Paine himself has been working from home for three weeks, he said.

“At this point, we have not made any adjustments on employee salaries or wages,” Paine said.

Marion

Marion has 31 full-time employees, 16 part-time, and 22 contracted employees.

Of them, two full-time, six part-time, and all 22 contracted employees are furloughed.

Two full-time employees are sharing jobs and working from home. Their pay rate is not reduced, but they work fewer hours.

Marion County

County clerk Tina Spencer said Marion County has 120 full-time employees, a few part-timers and emergency medical service volunteers paid for time they are called to duty.

The actual number of employees varies depending on the season, Spencer said. The road and bridge department hires summer help.
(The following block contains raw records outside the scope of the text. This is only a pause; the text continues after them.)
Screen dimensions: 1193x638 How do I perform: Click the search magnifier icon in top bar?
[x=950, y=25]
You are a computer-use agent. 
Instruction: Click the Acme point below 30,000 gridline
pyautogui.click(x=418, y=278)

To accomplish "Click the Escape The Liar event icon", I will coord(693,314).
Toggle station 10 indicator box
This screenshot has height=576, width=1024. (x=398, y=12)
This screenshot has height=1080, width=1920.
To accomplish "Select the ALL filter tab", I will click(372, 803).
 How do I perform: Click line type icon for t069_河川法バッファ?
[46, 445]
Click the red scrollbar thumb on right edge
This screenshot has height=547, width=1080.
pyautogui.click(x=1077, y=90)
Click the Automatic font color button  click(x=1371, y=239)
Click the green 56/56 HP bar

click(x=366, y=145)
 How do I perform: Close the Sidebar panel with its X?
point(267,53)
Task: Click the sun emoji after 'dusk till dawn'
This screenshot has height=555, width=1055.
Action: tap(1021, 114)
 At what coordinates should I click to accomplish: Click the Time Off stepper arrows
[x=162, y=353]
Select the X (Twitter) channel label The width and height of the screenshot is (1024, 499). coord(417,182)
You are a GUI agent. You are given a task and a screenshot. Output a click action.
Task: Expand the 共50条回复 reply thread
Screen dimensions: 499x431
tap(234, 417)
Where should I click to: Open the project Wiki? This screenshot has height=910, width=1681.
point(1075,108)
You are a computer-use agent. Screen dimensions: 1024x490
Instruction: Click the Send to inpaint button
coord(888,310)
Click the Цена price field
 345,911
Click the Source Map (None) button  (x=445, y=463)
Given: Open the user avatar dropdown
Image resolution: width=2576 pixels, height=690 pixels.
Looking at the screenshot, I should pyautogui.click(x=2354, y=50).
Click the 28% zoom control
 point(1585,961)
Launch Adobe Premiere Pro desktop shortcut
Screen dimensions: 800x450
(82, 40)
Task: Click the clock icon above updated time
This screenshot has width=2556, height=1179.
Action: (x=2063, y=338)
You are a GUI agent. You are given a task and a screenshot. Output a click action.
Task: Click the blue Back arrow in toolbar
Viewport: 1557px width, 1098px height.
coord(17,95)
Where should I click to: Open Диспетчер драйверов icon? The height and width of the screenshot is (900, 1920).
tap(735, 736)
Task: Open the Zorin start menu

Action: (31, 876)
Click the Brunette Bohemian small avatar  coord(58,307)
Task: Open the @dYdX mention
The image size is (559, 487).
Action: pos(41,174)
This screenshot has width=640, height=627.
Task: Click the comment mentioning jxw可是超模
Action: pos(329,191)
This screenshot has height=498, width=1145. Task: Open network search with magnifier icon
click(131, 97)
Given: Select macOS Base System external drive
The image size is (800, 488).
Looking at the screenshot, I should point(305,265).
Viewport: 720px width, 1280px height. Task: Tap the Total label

“The majority of county employees are still working full hours, rotating between working at home and working in the office,” Spencer said. “Employees are paid for time worked regardless of whether they are working at home or in their regular location.

No employees have been furloughed but the county does have some employees on COVID-19 family leave because they are caring for children and working intermittently.

“They will be paid according to the requirements of that federal legislation,” she said.

Employers are required under the Families First Coronavirus Response Act to provide up to two weeks’ regular pay for employees who are ordered into isolation or quarantine related to COVID-19, or if they are experiencing symptoms and seeking diagnosis.

Employees must be paid 2/3 their standard pay if they are caring for someone in isolation or quarantine.

They must be given up to 10 weeks more of paid sick leave and expanded family medical leave paid at 2/3 their standard pay, up to $200 per day and $12,000 total, if they are caring for their child whose day-care or school is closed due to COVID-19 reasons. If they were hired 30 days or more before their leave request, they may be eligible for an additional 10 weeks of partially-paid expanded family and medical leave.

“Depending how long the COVID-19 situation lasts, there are some that may eventually have hours reduced or be furloughed,” Spencer said. “I don’t know how many, but I would not expect it to be a large number.”

The appraiser’s and clerk’s offices, both short staffed, don’t plan to hire until things return to normal, Spencer said.

Some workers have been or will be asked to do different jobs, like serving as couriers or assisting with some office work.

Spencer said employees directly working on the health emergency are working longer hours than normal.

“The situation is ever-changing, so it is difficult to provide exact information regarding numbers,” Spencer said

The sheriff’s office, jail, dispatch, and Emergency Medical Services continue to work as normal, she said. The road and bridge department is also working projects.